Mason Gross School of the Arts is the arts conservatory at Rutgers University in New Brunswick, New Jersey. It is named for Mason W. Gross, the sixteenth president of Rutgers. Mason Gross offers the Bachelor of Fine Arts in Dance, Theater, Digital Filmmaking, and Visual Arts, Bachelor of Music, Master of Fine Arts in Theater and Visual Arts, Master of Education in Dance, Master of Music, Doctor of Musical Arts, Artist Diploma in Music, and MA and Ph.D. in composition, theory, and musicology. Mason Gross recently introduced a new program in the Visual Arts that offers a Bachelor of Design. 

Mason Gross was founded in 1976 as a school of the fine and performing arts within Rutgers University and in 1976 became a separate degree-granting institution from the other Undergraduate colleges.

All fine arts departments at the other Rutgers colleges were merged into Mason Gross in 1981 and as of 2005 has expanded to more than 20 buildings, including the spacious visual arts studios at the Livingston campus and the Civic Square Building in the center of New Brunswick and a variety of performing-arts spaces. The buildings are all situated within Rutgers' Douglass College campus with the exception of the Civic Square Building (on Livingston Avenue) in the city's Civic Square government and theatre district and the sculpture facilities (on the Livingston campus).

Theater actor, director, and playwright Jack Bettenbender served as first dean of the school, from 1976 until his death in 1988. Bettenbender directed hundreds of theatrical productions, both at Rutgers and in New York City. An outdoor space dedicated in 2002 to honor John Bettenbender, the founding dean of the Mason Gross School of the Arts. The square is a gathering spot for students between classes, the site of impromptu performances and a summer setting for evening events. Avery Brooks gave the dedication eulogy.

Bettenbender Plaza
Bettenbender Plaza sits in front of Nicholas Music Hall, the performing arts center of Rutgers University, New Brunswick. The challenge was to design a plaza that would complement the theater’s activities as well as act as a gateway to the university.
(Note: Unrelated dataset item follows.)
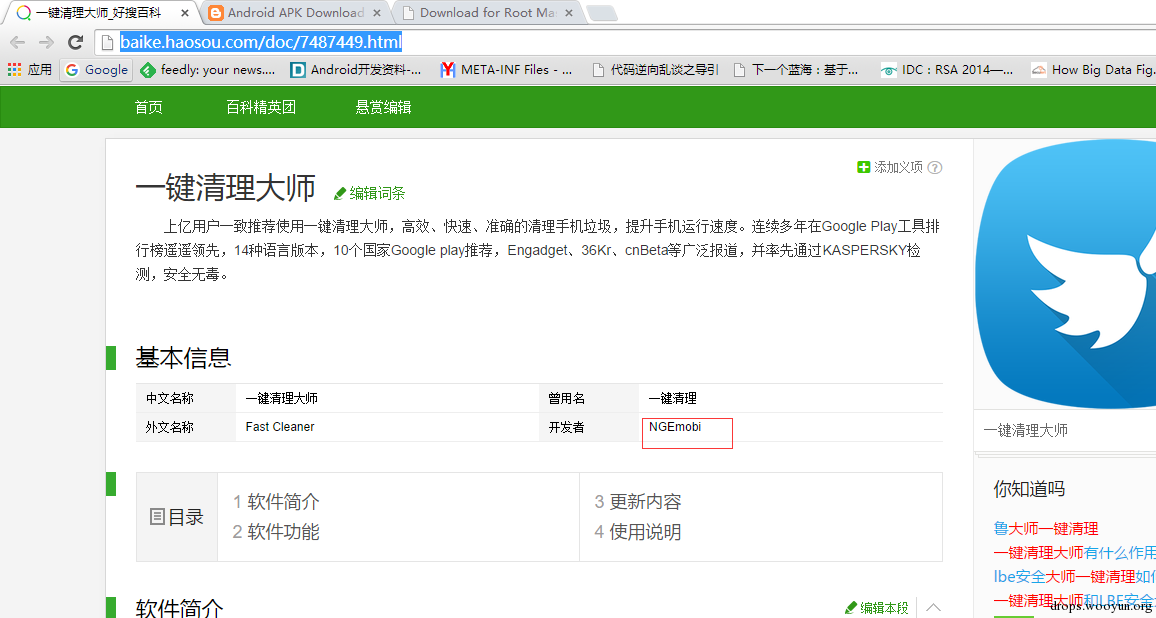The height and width of the screenshot is (618, 1156).
Task: Open the 百科精英团 nav item
Action: point(261,108)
The Blanche and Irving Laurie Music Library houses approximately 15,000 recordings and 30,000 monographs and scores, serving as a research and reference library at all levels. Studios and stages for the school will be located in the New Brunswick Performing Arts Center upon completion in 2019.

The Mason Gross School of the Arts has more than 500 events taking place annually on campus, alongside classes, rehearsals and numerous recreational activities.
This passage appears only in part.